There are a couple of good web sites that sell appliance parts.......AppliancePartsPros.com, and RepairClinic.com.  Enter your make and model on those sites, and see if they have parts.  If not, you might as well start looking for a new unit.


----------



## Aunt Bea (Jan 9, 2020)

Deb,

Did you ask the repairman if he had a refurbished stove that he would sell and install?

The repairman might also be a good candidate to pick up a new unit at the local home center and install it for a fee.  

It might be better than going it alone.

Good luck!


----------



## debodun (Jan 9, 2020)

Aunt Bea said:


> Did you ask the repairman if he had a refurbished stove that he would sell and install?


I think if he had one, he would have mentioned it. He doesn't work out of a store - he's an independent contractor.

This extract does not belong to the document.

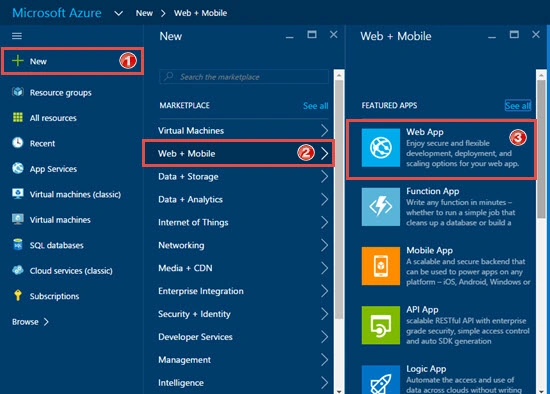Select the green API App icon
The image size is (550, 394).
coord(381,325)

I looked at Repair Clinic and they don't have a circuit board. Also, whatever part I needed would have to be ordered online, which I can't do.


----------



## Catlady (Jan 17, 2020)

@debodun - Have you made a decision about the stove?  If it's 30 years old, you're better off getting a new one.  IMO, anyway, it's your choice.

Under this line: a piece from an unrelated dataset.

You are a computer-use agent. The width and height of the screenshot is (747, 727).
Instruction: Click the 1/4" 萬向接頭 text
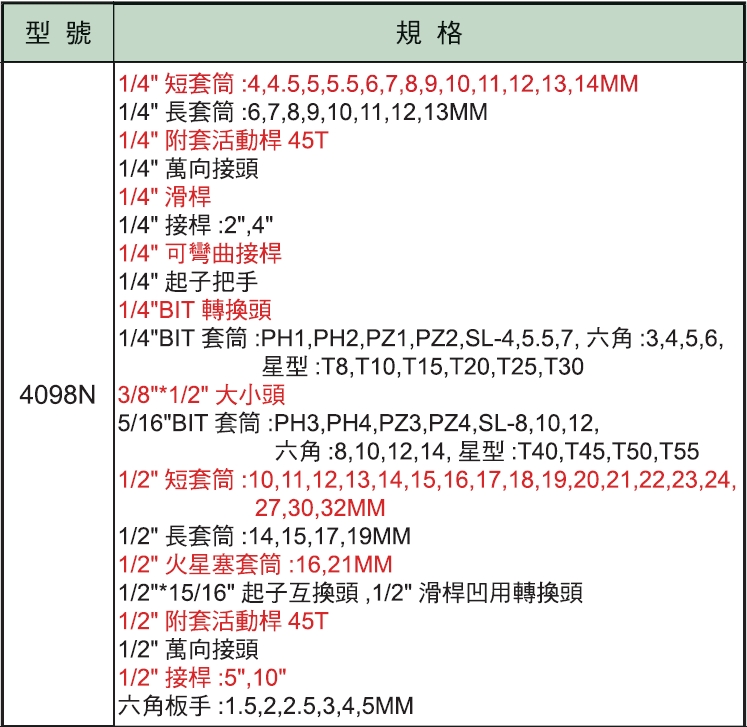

My 2005 electric Whirlpool range has two small burners that work and the two big ones do not work.  It's been like that for two years now.   I like the stove and think it should have many more years.  And I looked at the new ones at Lowe's.  Very few are sold with burners, most have the flat top, I don't like them.  The one like my stove is selling ''on sale'' for $430, add to that the cables $26+, taxes at 8%, delivery is free but don't know about installation.  I figure it will come to at least $500.  So, I finally bit the bullet and am having a repairman come look at it Monday.  They charge $70 for the diagnostic, but it will be credited to the repair fee if I have it done, or I will lose the $70 if not.  It's a gamble.  I will update next week.


----------



## debodun (Jan 18, 2020)

Catlady said:


> @debodun - Have you made a decision about the stove?  If it's 30 years old, you're better off getting a new one.  IMO, anyway, it's your choice.
> 
> My 2005 electric Whirlpool range has two small burners that work and the two big ones do not work.  It's been like that for two years now.   I like the stove and think it should have many more years.  And I looked at the new ones at Lowe's.  Very few are sold with burners, most have the flat top, I don't like them.  The one like my stove is selling ''on sale'' for $430, add to that the cables $26+, taxes at 8%, delivery is free but don't know about installation.  I figure it will come to at least $500.  So, I finally bit the bullet and am having a repairman come look at it Monday.  They charge $70 for the diagnostic, but it will be credited to the repair fee if I have it done, or I will lose the $70 if not.  It's a gamble.  I will update next week.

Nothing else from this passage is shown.